Examine the data line by line and report how many lines include the word "Wacom", with no additional output.

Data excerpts
- - - - - - -

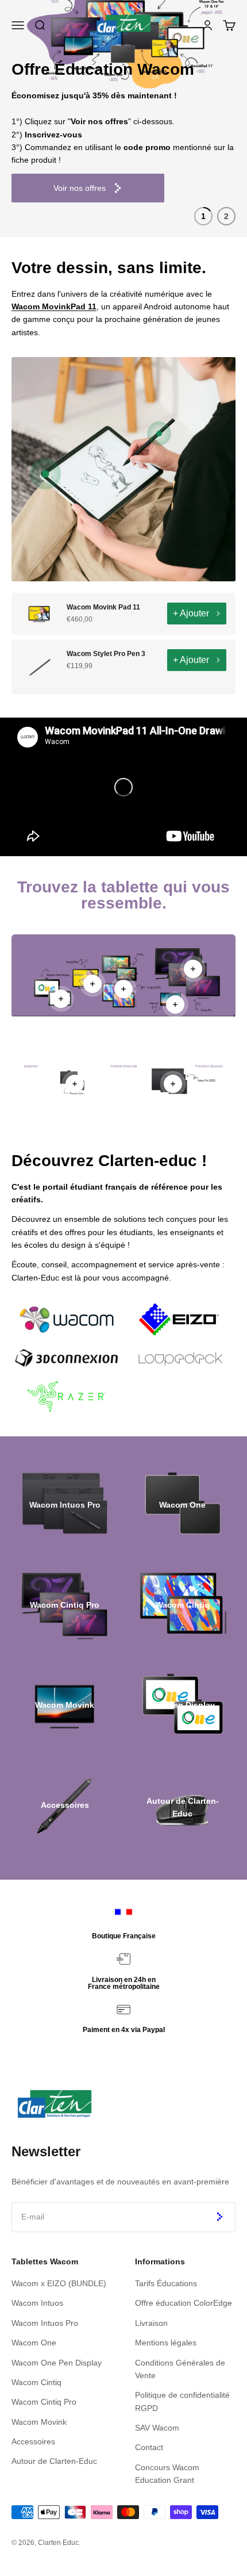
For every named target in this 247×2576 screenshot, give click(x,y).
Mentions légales (165, 2342)
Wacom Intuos (37, 2302)
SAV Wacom (157, 2427)
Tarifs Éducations (166, 2283)
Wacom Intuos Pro (44, 2323)
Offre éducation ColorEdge (183, 2302)
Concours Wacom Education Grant (167, 2474)
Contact (149, 2447)
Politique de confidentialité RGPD (182, 2401)
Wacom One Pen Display (56, 2362)
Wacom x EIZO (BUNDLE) (58, 2283)
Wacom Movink (39, 2421)
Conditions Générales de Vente (180, 2369)
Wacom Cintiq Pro (43, 2401)
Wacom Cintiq (36, 2382)
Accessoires (33, 2441)
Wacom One (33, 2342)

- - - - - - -

Response area: 10